Como escreveu o escritor israelense-argentino Uriel Kon recentemente: "Em uma última tentativa de se livrar do genocídio em Gaza, percebo que a única ferramenta que resta à maioria dos israelenses é a negação. Eles dizem a si mesmos e a todos os outros: 'Isso não aconteceu', 'Não é o que vocês pensam', 'É muito menos do que o que está sendo dito', 'Tecnicamente, não é limpeza étnica por causa disto ou daquilo'. Ou pior: 'Foi tudo feito sem intenção'. Ou ainda mais terrível: 'Alguém, não nós, é responsável por nossas ações'. Não há ninguém no mundo que possa levar tais argumentos a sério, especialmente quando tudo está bem documentado, registrado e confirmado, até mesmo pelos próprios autores dos crimes. É claro que tudo isso nos leva aos desprezíveis negadores do Holocausto. Os israelenses se comportam como negadores do Holocausto, algo que, no fim das contas, ficará registrado como uma mancha imperdoável na história do nosso povo judeu. Judeus que negam atrocidades... isso é fechar um círculo".
Israel destruiu, bombardeou e incendiou quase todos os hospitais de Gaza; assassinou crianças e mulheres, médicos, profissionais de saúde, jornalistas, educadores e cientistas; destruiu infraestruturas e causou fome; reduziu a maioria das unidades habitacionais palestinas a escombros, arrasou aldeias inteiras como Beit Hanun e Rafah e realocou à força a população do norte e do centro do território. As universidades de Gaza e a maioria das suas escolas, instituições culturais e mesquitas são agora coisa do passado, assim como a infraestrutura governamental e organizacional, as áreas cultiváveis para a produção local de alimentos e a distribuição de água, incluindo praticamente todos os reservatórios. Se o autor de tudo isso não fosse o Estado de Israel — um país cuja criação foi endossada pela comunidade internacional com o propósito de fornecer refúgio a um povo vítima de genocídio "industrial" —, não há dúvida de que as reações do mundo ocidental seriam muito diferentes.
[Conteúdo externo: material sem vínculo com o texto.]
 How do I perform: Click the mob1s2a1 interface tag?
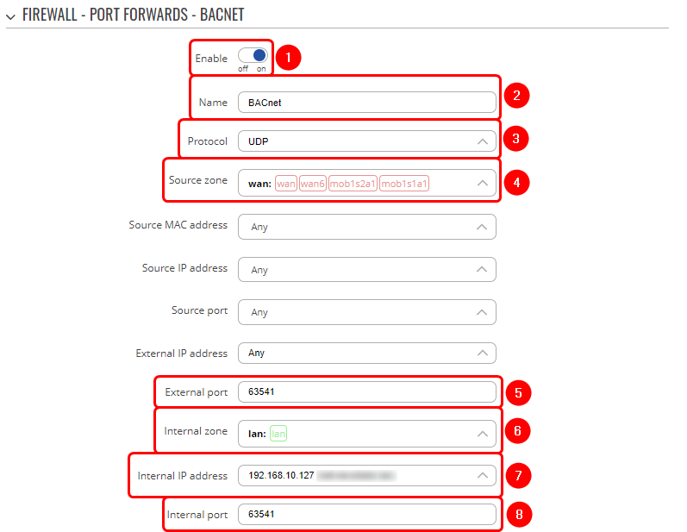pos(353,184)
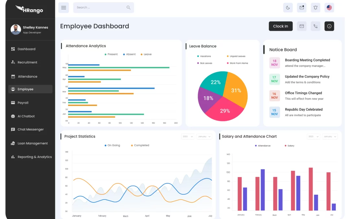350x219 pixels.
Task: Open Boarding Meeting Completed notice
Action: pos(307,60)
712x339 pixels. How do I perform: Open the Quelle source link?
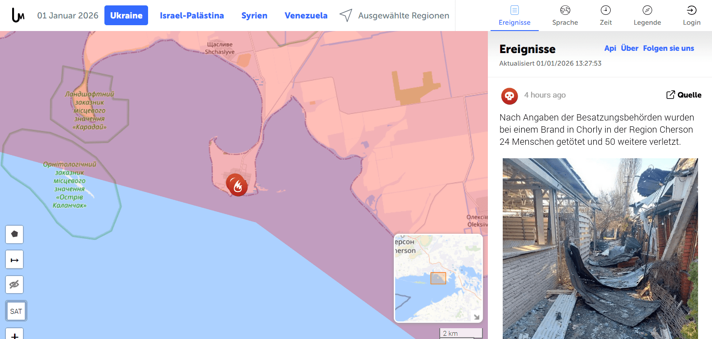pyautogui.click(x=684, y=95)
No entanto, o debate sobre genocídio não deve desviar a atenção das atrocidades cometidas em Gaza — independentemente da definição aplicada —, pois há uma tensão constante entre a estreiteza do padrão legal e o que a opinião pública entende como genocídio. Genocídio não precisa ser o mesmo que o Holocausto perpetrado pelos nazistas, que consideravam todo judeu um inimigo a ser exterminado e que recorreram a vários métodos em sua busca para realizar essa tarefa — incluindo o chamado "holocausto por balas" em territórios ocupados da Europa Oriental.
Genocídio é qualquer ação que leve à destruição da existência de um coletivo como tal, não necessariamente à sua aniquilação total. Gaza, como entidade humana, social e nacional, é incapaz de funcionar e, portanto, o que ela vivencia desde 2023 pode ser comparado a um genocídio em curso, sem fim aparente, cujo propósito, em vez de destruir o Hamas, é bloquear definitivamente qualquer possibilidade de construção de um Estado palestino.
Só podemos imaginar quanto tempo levará até que outras nações ao redor do mundo, ao cometerem crimes contra a humanidade, se defendam argumentando que "Israel já fez isso". Se o que aconteceu não tiver consequências, nada estará além dos limites da tolerância e tudo será permitido. Uma situação que deveria preocupar qualquer pessoa que pense em seu futuro e no de seus filhos.